"We could pay Ryanair a load of money right now, but we don’t want to do that. In the long term, we don’t think that’s sustainable," said Ben Whawell, chief financial officer.
The logistics firm behind the iconic Eddie Stobart lorries, soared back into the black with its final results statement and promised "rapid growth" for its London Southend Airport.
Stobart wants its Southend Airport to compete with the big London airports and to be the alternative to the likes of Gatwick, Heathrow and Stansted for travellers to the capital, chief executive Andrew Tinkler told Proactive Investors.
The aviation arm was a major growth driver for the group and the board is already exploring sustainable long term contracts with airlines to drive passenger numbers.

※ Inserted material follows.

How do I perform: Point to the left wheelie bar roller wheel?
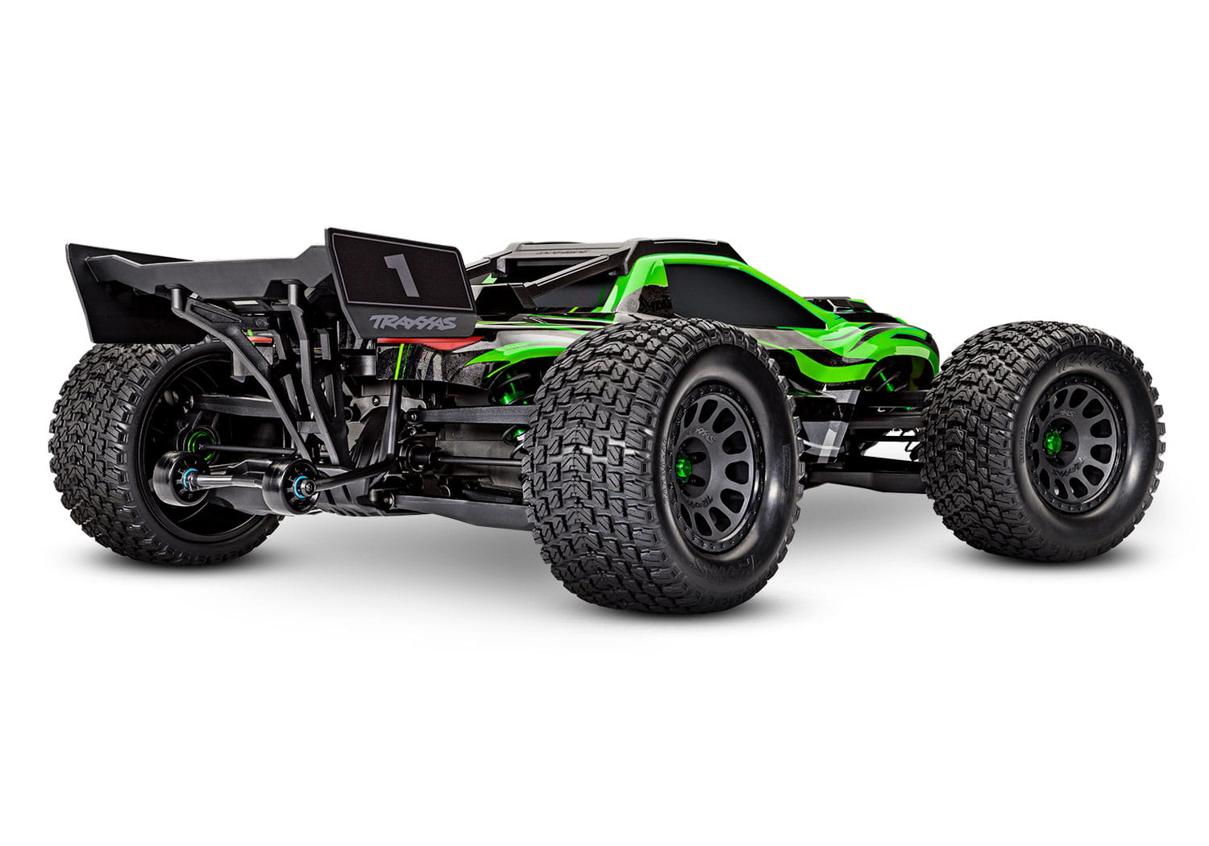[x=174, y=478]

"There's a pipeline of 12 serious airlines looking at Southend," said Whawell.
The group aims to sway London travellers to use Southend as it would cut travel time by falling below London airspace and thereby cut ticket pricing.

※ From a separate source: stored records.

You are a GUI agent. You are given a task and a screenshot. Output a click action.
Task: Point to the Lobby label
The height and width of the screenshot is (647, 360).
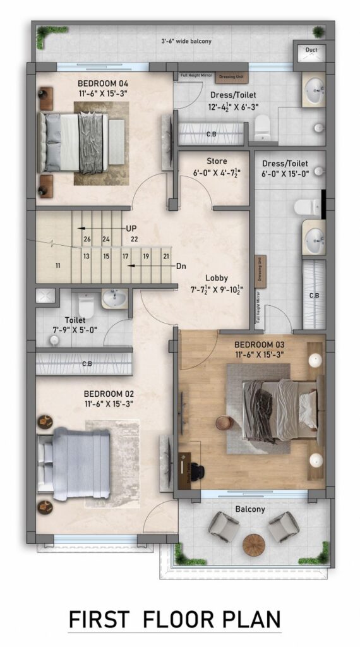217,278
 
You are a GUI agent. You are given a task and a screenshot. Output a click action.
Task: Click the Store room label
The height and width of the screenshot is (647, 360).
217,162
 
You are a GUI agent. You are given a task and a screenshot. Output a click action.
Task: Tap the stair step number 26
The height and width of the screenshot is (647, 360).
87,239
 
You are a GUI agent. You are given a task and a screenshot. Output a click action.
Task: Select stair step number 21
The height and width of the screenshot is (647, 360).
166,256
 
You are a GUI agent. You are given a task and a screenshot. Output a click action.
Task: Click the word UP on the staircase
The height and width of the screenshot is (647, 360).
131,228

But could we soon soon Eddie Stobart Airlines flying across our skies?
“It’s not impossible it wouldn’t happen, it’s a household name in the UK and we’ve a strong engine behind that brand name. But on the other end, in Europe, it might not work. The name isn’t so well known.
Instead it would work through another business model, the group’s Stobart Air investment," said chief executive Andrew Tinkler.
"We'd use our engine and brand to help grow an existing airline- rather than spend money marketing the airport, we get a blue chip brand on board to start operating flights which we underwrite."
“Maybe it could be a shared thing, with a double-barrelled name. Stobart-Virgin, EddieJet,” he joked.
Stobart estimated a £30mln investment would be needed, split across the airport and biomass, to fund the required growth. But the group forecast it would generate it back within a year.
The transport and property group reported that revenues had increased by 8.6% to £126.7mln. Pre-tax profit was at £10m, compared with a £9.4mln loss the previous year, and underlying pre-tax profit jumped to £18.4mln from £9.3mln.
Tinkler said: “This year we have delivered improved profitability in all five divisions with the foundations, management and organisational structure almost set to achieve our objectives and deliver our plan.”
The group hopes to see the number of passengers using the Essex airport increase to 2.5mln a year by 2018, that’s more than double the 900,000 customers it attracted in the year ending February 29.
Passenger numbers at its London Southend Airport were lower than previous years due to the terror concern, but the drop was expected. It is now looking to attract more London-based travellers for the summer.
Southend won the best airport in Britain award as voted by the Airport Operators Association.
“Our 45% investment in the airline, Stobart Air, continues to grow with improved passenger volumes and profitability in the year ending December 2015,” said the group.
The group’s aviation boss Glyn Jones is in talks with major operators to add new routes.
It has secured grant funding to develop the runway and other infrastructure requirements to support airlines to operate from its four airports in conjunction with Stobart Air. Tinkler said to expect “rapid growth.”
“This is an exceptional time for the Stobart corporate family and its shareholders,” he added.
“We remain focused on delivering the strategy and realising superior growth and shareholder returns from our strong service, infrastructure and logistics heritage.”
Shares rose 0.7% to 110.50p after peaking at 111.70p this morning.